Thursday, July 05, 2007

Some bearish signals are near irrelevant

One is the price of gold--people need to dial back their charts to the time of Bretton Woods (which was disbanded during the Nixon administration). Another is bilateral trade deficits, as Greg Mankiw (and Robert Solow) eloquently tell us:
The overall trade balance is, as we have seen, inextricably linked to a nation’s saving and investment. That is not true of a bilateral trade balance. Indeed, a nation can have large trade deficits and surpluses with specific trading partners, while having balanced trade overall.

Bilateral trade deficits receive more attention in the political arena than they deserve. This is in part because international relations are conducted country to country, so politicians and diplomats are naturally drawn to statistics measuring county-to-country economic transactions. Most economists, however, believe that bilateral trade balances are not very meaningful. From a macroeconomic standpoint, it is a nation’s trade balance with all foreign nations put together that matters.

The same lesson applies to individuals as it does to nations. Your own personal trade balance is the difference between your income and your spending, and you may be concerned if these two variables are out of line.
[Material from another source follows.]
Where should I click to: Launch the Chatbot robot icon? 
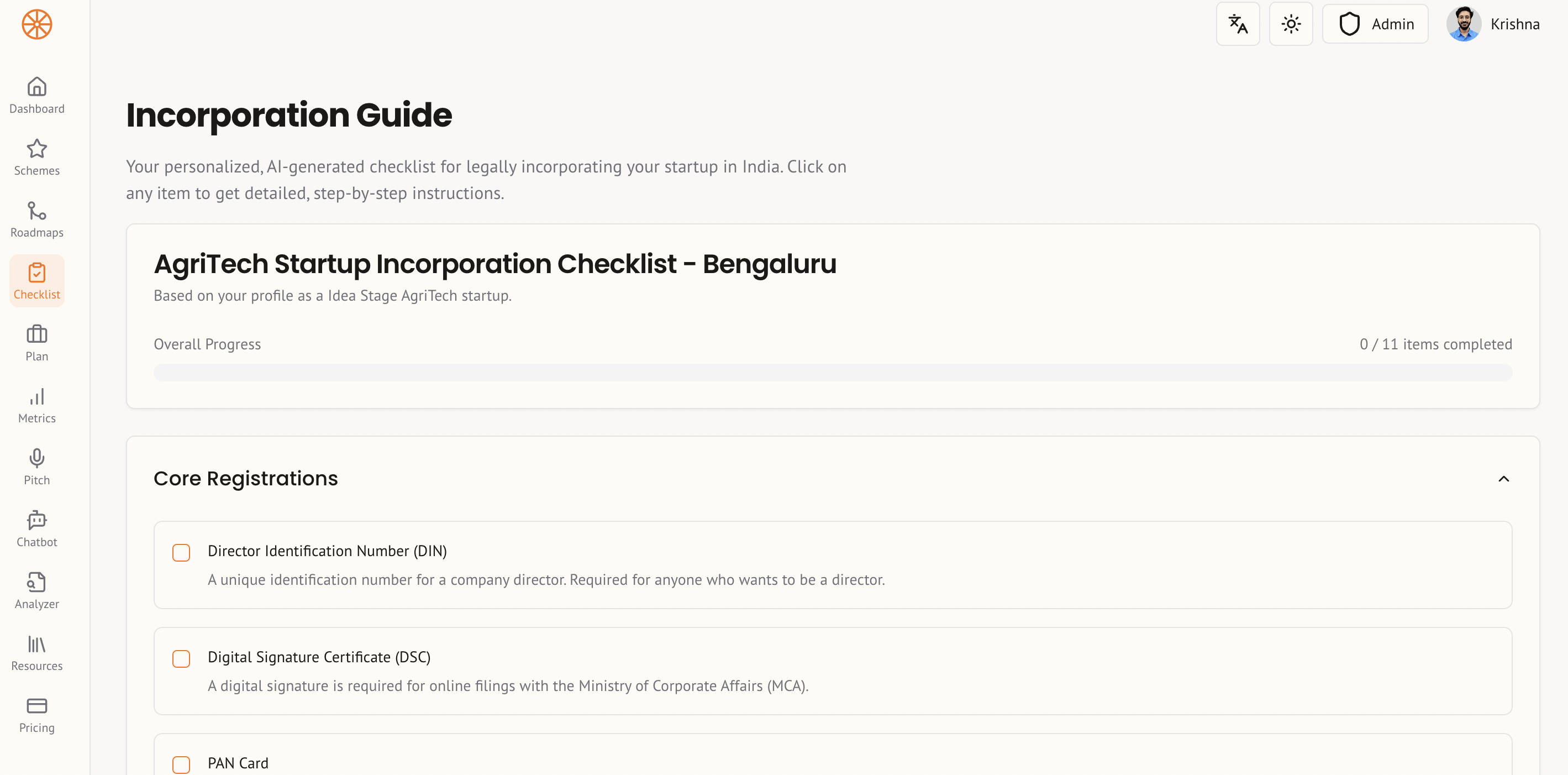[x=36, y=521]
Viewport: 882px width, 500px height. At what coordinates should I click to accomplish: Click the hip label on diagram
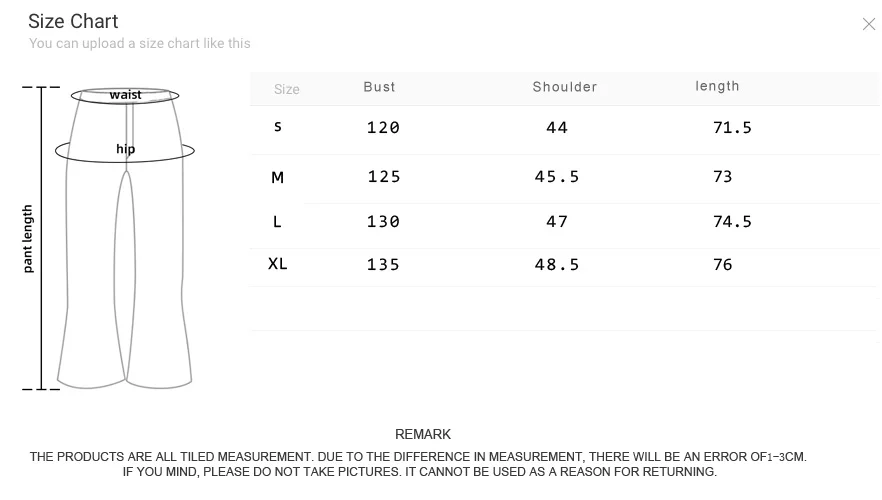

But you should not be concerned with the difference between your income and spending with a particular person or firm. Economist Robert Solow once explained the irrelevance of bilateral trade balances as follows: "I have a chronic deficit with my barber, who doesn't buy a darned thing from me.” But that doesn’t stop Mr. Solow from living within his means, or getting a haircut when he needs it.


I'm still long US equities, and short the Intrade recession contracts. Both positions have continued to do well, the latter for the last several months and the former for the last couple of decades.